I’d like to speak to the manager!!!

Tonight a couple walks in for a reservation. 

Their reservation is for the bar. 

Only I don’t have bar seats.  And it looks like it’s going to be a while before I do. 

I say to them, It’s going to be a minute for bar seats but I can get you seated a table now if you want. 

Here’s the thing, most people.  MOST.   When they reserve at the bar are bar people and they will not sit anywhere else. I assume this whenever, I say to someone it’s going to be a minute.

However, the man says, a table would be great.  We’d actually prefer a table. 

And I say, AWESOME.  That’s actually better for us all around, because we have several more people coming in for bar stools and things aren’t moving. 

He says, something else, and I respond we are glad you are open to this.  And thank you for not yelling at me because the bar stools aren’t ready. 

He laughs and says he doesn’t behave that way, even though he might look like it.

He’s a bit of a bear, with a big beard and a little heavy.  He looks like he might have ridden to the restaurant on his motorcycle. 

I laugh and say that I didn’t think that, but I’m glad to know he’s not that person.    I say, many people I’ve dealt with this summer were less patient and most of them did NOT look like you.
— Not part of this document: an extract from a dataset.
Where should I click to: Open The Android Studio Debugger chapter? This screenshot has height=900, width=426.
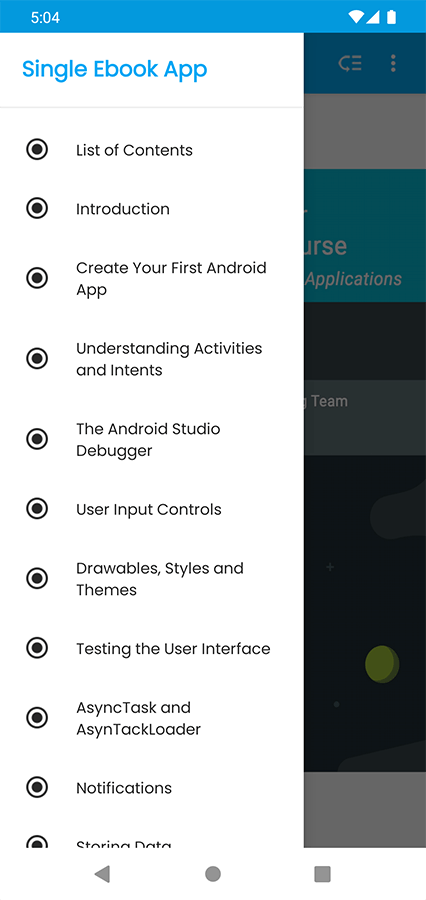152,439
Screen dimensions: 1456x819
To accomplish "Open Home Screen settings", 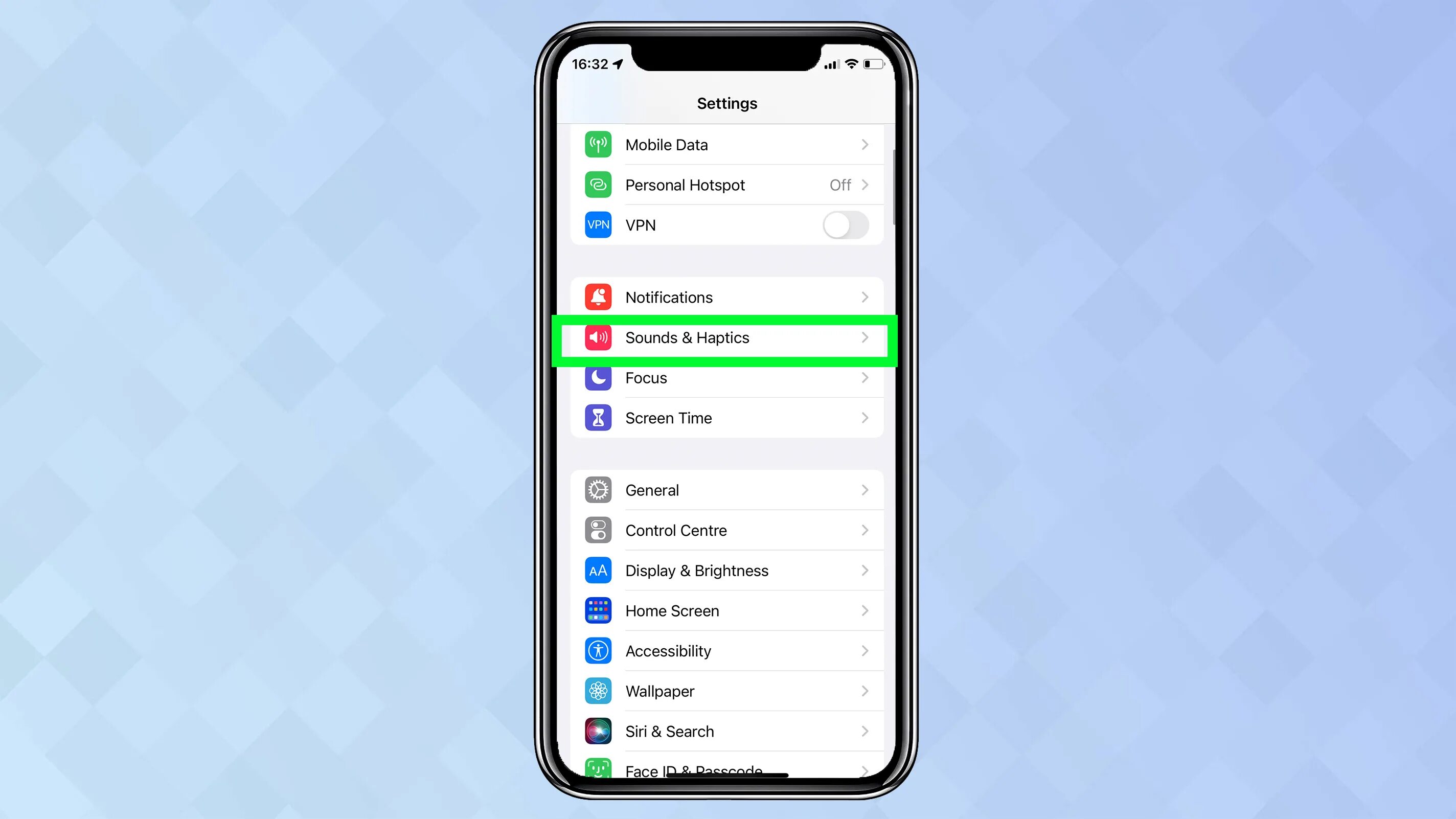I will pyautogui.click(x=728, y=610).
His wife says, OH. YOU MEAN THE PINK AND GREEN PEOPLE,,,

I took this in and laughed and asked her if I could share this observation. 

And she said yes.

So from now one, bitchy people in the summer are going to be called the Pine and Green people. 

That’s is all. 

PS.  I learned to never judge a book by its cover.  Especially in our little community. 

The people in jeans and a t-shirt arrived in a Bentley. 

The people in a suit and tie arrived in a Ford Focus.